*** Opening Exercise material ***
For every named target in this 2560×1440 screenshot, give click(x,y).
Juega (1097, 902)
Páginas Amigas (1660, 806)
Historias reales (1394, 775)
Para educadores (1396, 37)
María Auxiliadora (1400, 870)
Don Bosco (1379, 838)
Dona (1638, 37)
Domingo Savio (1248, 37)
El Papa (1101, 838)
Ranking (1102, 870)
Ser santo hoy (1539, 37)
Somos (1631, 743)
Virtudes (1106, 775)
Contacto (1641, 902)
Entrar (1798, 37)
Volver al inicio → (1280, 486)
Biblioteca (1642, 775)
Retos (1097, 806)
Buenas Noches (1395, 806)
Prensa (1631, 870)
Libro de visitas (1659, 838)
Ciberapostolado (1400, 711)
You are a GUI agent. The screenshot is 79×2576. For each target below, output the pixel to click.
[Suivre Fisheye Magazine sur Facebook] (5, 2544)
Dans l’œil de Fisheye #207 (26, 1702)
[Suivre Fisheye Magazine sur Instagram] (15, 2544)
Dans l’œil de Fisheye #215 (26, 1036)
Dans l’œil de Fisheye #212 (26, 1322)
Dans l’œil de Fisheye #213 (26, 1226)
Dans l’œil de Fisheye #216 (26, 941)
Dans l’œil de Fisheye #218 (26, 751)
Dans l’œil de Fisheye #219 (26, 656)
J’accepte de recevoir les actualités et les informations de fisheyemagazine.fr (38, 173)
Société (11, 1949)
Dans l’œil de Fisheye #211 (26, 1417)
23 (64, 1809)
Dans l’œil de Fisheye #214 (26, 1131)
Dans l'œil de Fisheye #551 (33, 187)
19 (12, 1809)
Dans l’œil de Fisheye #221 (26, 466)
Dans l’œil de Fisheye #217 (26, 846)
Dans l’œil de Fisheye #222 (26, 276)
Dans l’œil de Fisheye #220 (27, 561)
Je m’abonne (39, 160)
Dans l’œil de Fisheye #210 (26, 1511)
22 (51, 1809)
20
*** Closing Exercise material ***
> **Task directions**: Take every line from the data that includes the word "click".

> **Your solution**:
For every named target in this 2560×1440 screenshot, give click(x,y).
You are a GUI agent. The screenshot is 79×2576. For each target below, output the pixel to click.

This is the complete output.